----- Records provided -----

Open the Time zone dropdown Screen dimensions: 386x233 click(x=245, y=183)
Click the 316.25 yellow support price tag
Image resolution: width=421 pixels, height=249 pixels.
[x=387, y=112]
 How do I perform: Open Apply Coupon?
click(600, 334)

-----
----- Records provided -----

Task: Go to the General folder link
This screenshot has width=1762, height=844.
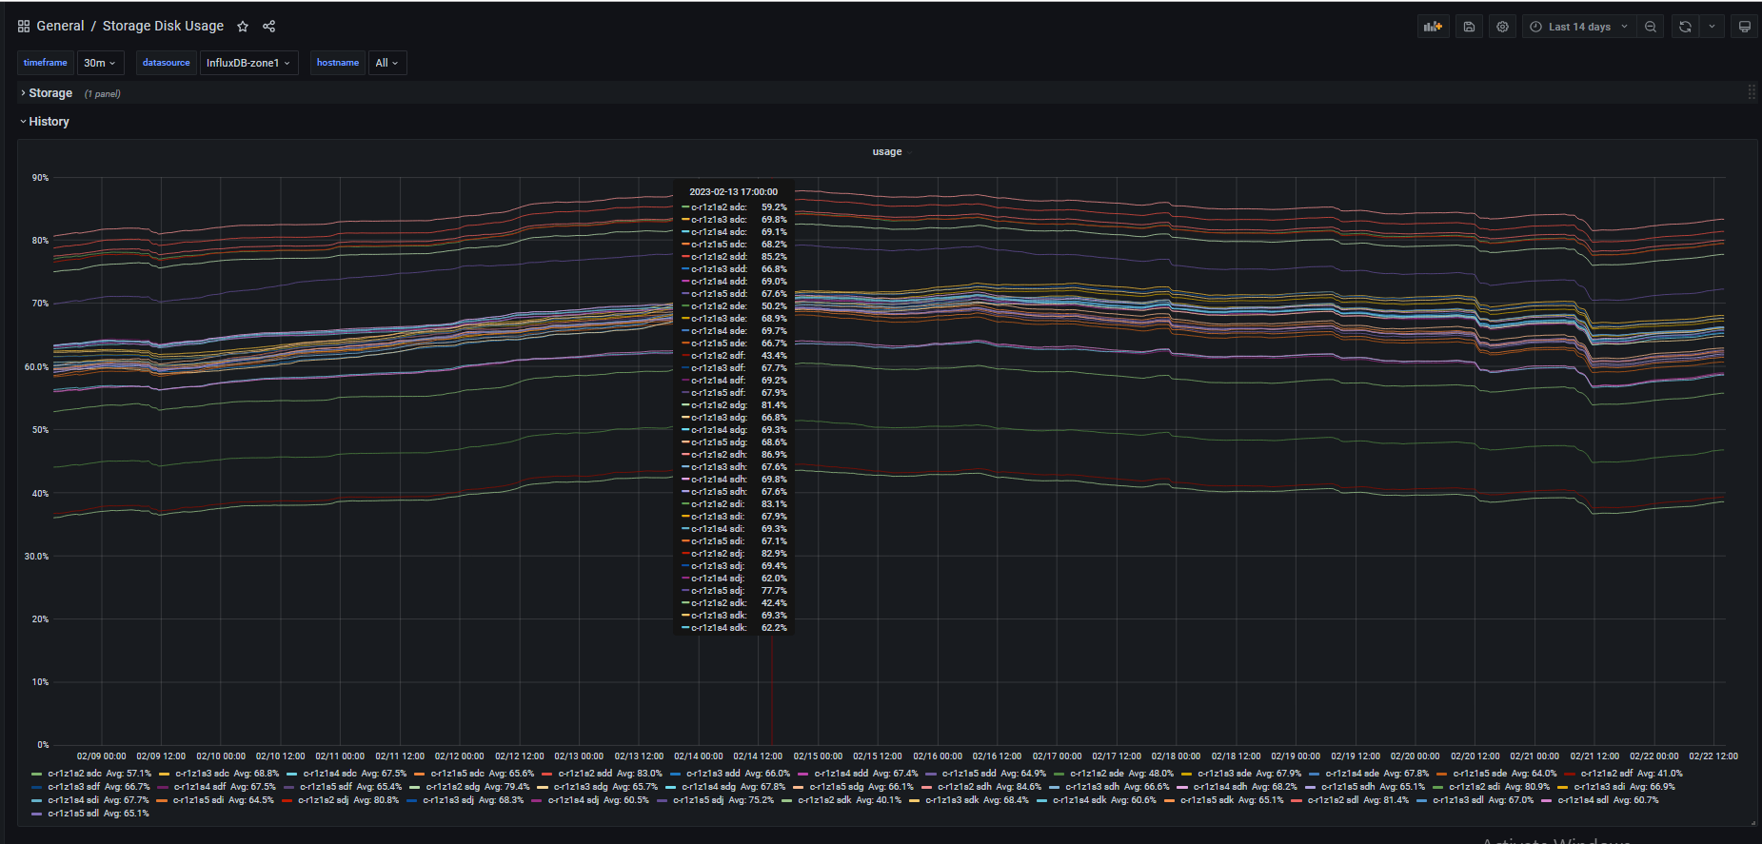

-----
----- Records provided -----

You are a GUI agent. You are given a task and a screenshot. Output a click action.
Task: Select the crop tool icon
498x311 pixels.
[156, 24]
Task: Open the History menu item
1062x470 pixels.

-----

**Exercise goal:** Only the lines above starting at the one containing "Task: Select the crop tool icon" and ending at the one containing "1062x470 pixels.", both included, are to be returned, exactly as they read.

**Result for this exercise:**
Task: Select the crop tool icon
498x311 pixels.
[156, 24]
Task: Open the History menu item
1062x470 pixels.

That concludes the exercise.